(Vatican Radio) Iraqi special forces have moved more than 1,000 people from villages near the front lines of the battle to retake the Islamic State-held city of Mosul and surrounding areas, where the U.N. says militants have committed a number of atrocities in recent days.
During his Angelus address on Sunday, Pope Francis expressed his closeness and solidarity with those affected by the fighting and called for prayers.
Meanwhile, humanitarian aid agencies in Iraq, including CAFOD and Catholic Relief Services have been working to assist those affected by the fighting. Hani El-Mahdi, CRS Director for Iraq, spoke with Vatican Radio’s Christopher Wells about relief efforts in the country:
Catholic Relief Services started their work in Northern Iraq in the summer of 2014, as a response to ISIS invading Mosul. Since then, they have worked with sister agencies such as CAFOD and Caritas Iraq and have been able to serve more than 150,000 internationally displaced people as a result of the current conflicts going on in Iraq.
In recent days, the Iraqi government and Kurdish forces have launched an offensive against ISIS militants in the country, and it has had an effect on the work being done by CRS:
“We have been preparing for it for some time by basically testing volunteers and staff in order to be ready to receive a huge number of internally displaced people, from Mosul in particular,” El-Mahdi continues, “On the top of all the assistance we have been doing so far we have to keep up in order to respond to this anticipated new wave of displacement.”
The displaced people of Iraq often lack necessities and CRS does their best to provide aid and winterization items:
“Usually people will need immediate assistance in the beginning and that’s what we have been providing so far, including shelter, water, and sanitation.
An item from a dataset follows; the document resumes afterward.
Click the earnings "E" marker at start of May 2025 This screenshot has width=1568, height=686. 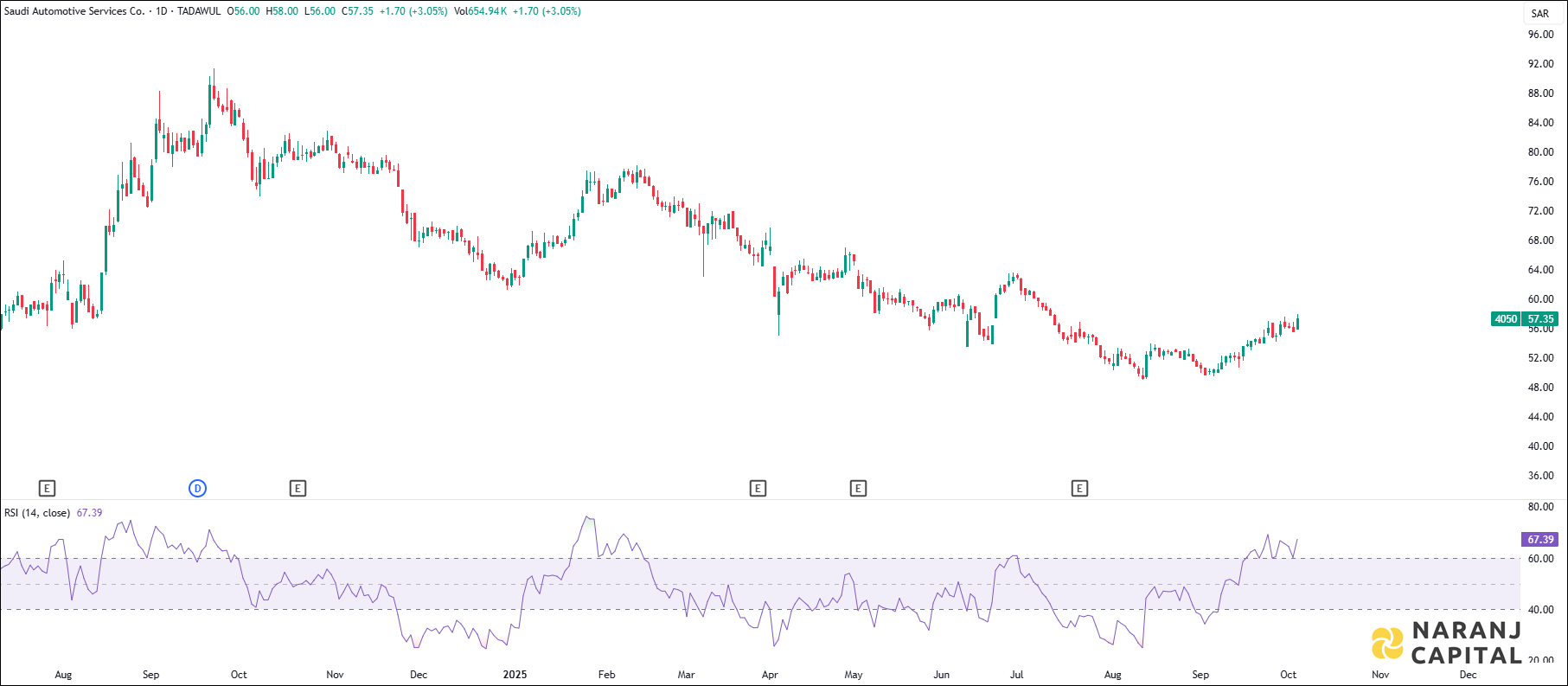coord(858,489)
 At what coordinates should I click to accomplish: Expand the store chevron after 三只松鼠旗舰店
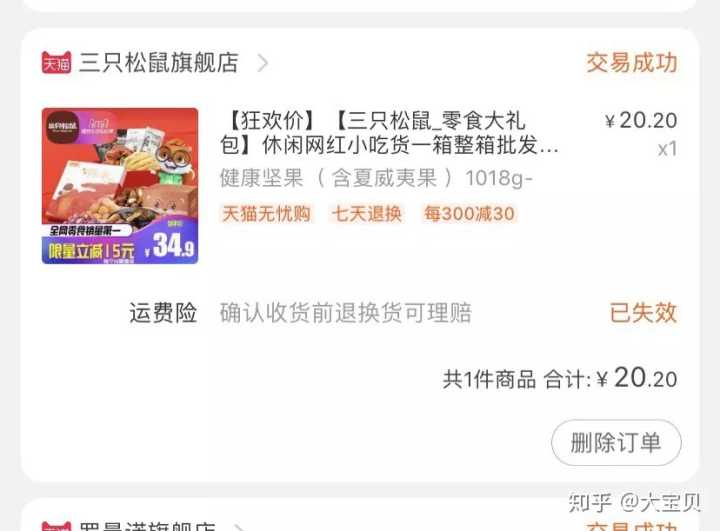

Also, household items, kitchen materials, blankets,” said Eh-Mahdi.
El-Mahdi warns that, “The coming winter in Iraq can be brutal for those IDPs so winterization items and cash assistance are needed.” He also stresses that children are in need of education.
While there are many people being displaced from Mosul, there are other areas in need of humanitarian aid and he mentions the cities of Kirkuk, Amarah, and Fallujah:
“There are thousands of IDPs stranded in those areas, wanting immediate assistance. On top of that, more than 3 million IDPs in the country still need assistance, particularly during the coming weather.”
So, he concludes, we continue to deal with multiple challenges across the nation which are rendered even more urgent and critical by the upcoming winter months.